I stayed at the firm for a couple of years and then moved on, but Richard and I kept in touch as friends. I became a financial advisor, working with a direct insurance company. Meanwhile, Richard was working with another advisor. He became a junior partner in another accounting firm and was paying off a large bank loan. He received a reasonable income, but much of it went to loan payments.
Six years later, when I started my own practice and became independent, I went to see Richard and suggested we have a chat about his insurance coverage. I learned that he had a retirement plan. Back then, you could buy life insurance inside of the retirement plan, and when you bought the retirement plan, you’d get a tax deduction on whatever premium you paid. It was a cheaper way of buying life insurance.
I did a review of this protection program on Richard’s behalf. I don’t recall exactly what the premium was, but a sizable proportion of it went for the life insurance coverage and a much smaller proportion for the retirement savings.
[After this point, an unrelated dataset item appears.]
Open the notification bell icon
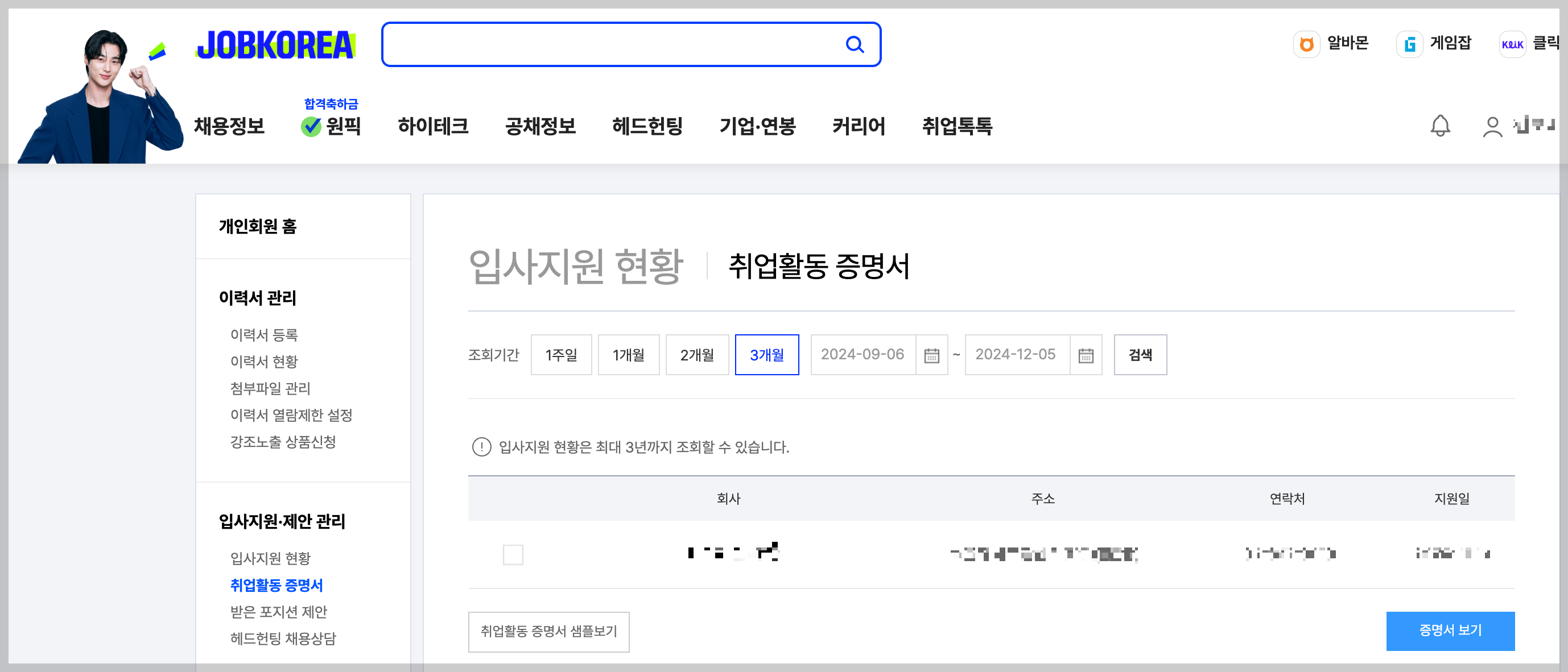The height and width of the screenshot is (672, 1568). coord(1439,126)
I said to Richard, “If you buy the same policy with this company I’m proposing, we can keep that split the same, but the coverage will go up.” I remember clearly that it was £150,000 of life coverage that went up to £600,000. Richard said, “OK, let’s do that.” I suggested allocating a little bit more money toward the retirement side, to which he also agreed.
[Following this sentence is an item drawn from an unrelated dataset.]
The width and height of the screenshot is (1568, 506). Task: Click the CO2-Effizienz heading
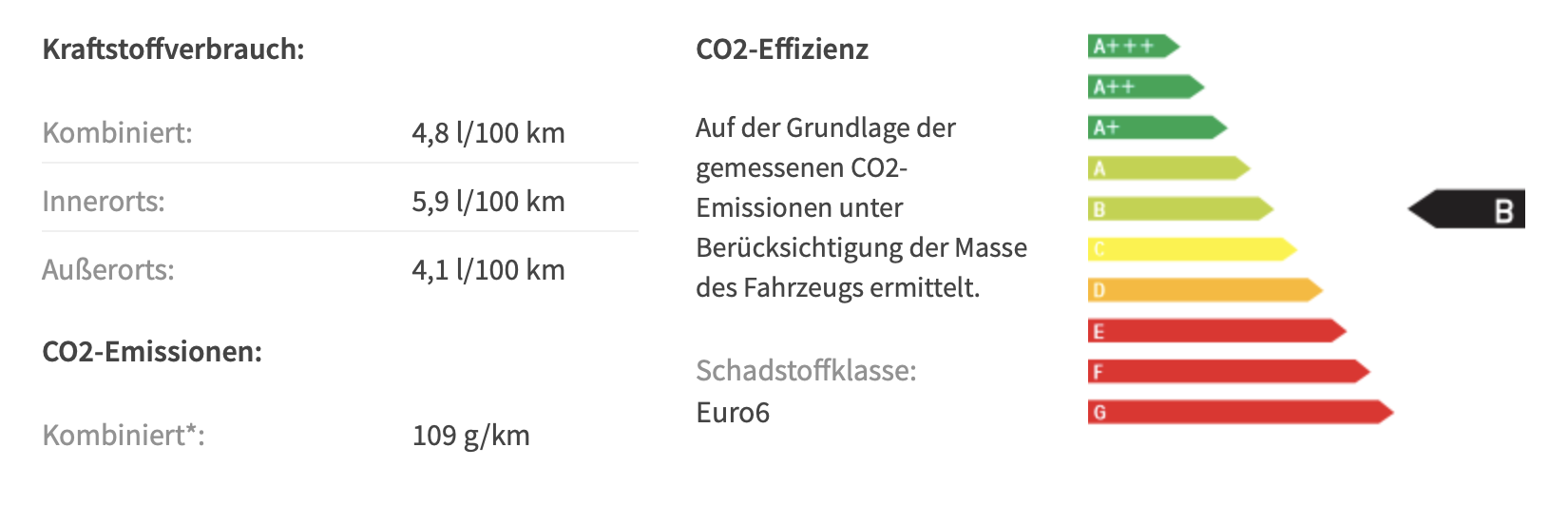(782, 49)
Every year I’d meet with Richard, and we’d go back and forth about how much more he could pay. Richard’s wife, Jackie, worked in a school supervising children at lunchtime, which was not a high-paying job. When she started nearly 30 years ago, her income was approximately £100 a month. By the time she stopped working, it was only £250 a month.
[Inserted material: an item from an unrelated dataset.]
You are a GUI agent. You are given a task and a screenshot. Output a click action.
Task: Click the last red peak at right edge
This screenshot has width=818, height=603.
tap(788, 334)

Then about 20 years ago, Richard was driving his younger son, Carl, to football training at a club in the United Kingdom. Carl had the potential to be a football star. Jackie was sitting in front; Carl and his brother, Mark, were sitting in back with a school friend. Richard got into a collision with a truck, and his wife and the three boys saw him die at the wheel. Jackie received a £600,000 payout from Richard’s life insurance, so we were able to replace his income, invest it and give her the earnings.
I’ve settled bigger claims since then and have clients with millions of pounds and much bigger policies. But what makes this case more meaningful is that Jackie now has a livable income. A simple lady without big expectations, she has been able to return to work at the school as an unpaid volunteer, pay off the mortgage and remain in their new house in the nice village. Carl and Mark are both in relationships, and Jackie is a grandmother. She lives in the next town over from me.
It was a small thing, rebrokering that case, but if I hadn’t done that, I don’t know what would have happened to Jackie. Maybe the money would be gone by now and she would have had to sell the house and move.
That’s why it’s so important to ensure that if we pass before our time, our families can continue to live in the fashion they have created. Our spouses can still pursue the goals, dreams and desires they have for the children. Why shouldn’t they help with deposits on their first homes and school fees? Selling the house should be a choice for them — not a necessity.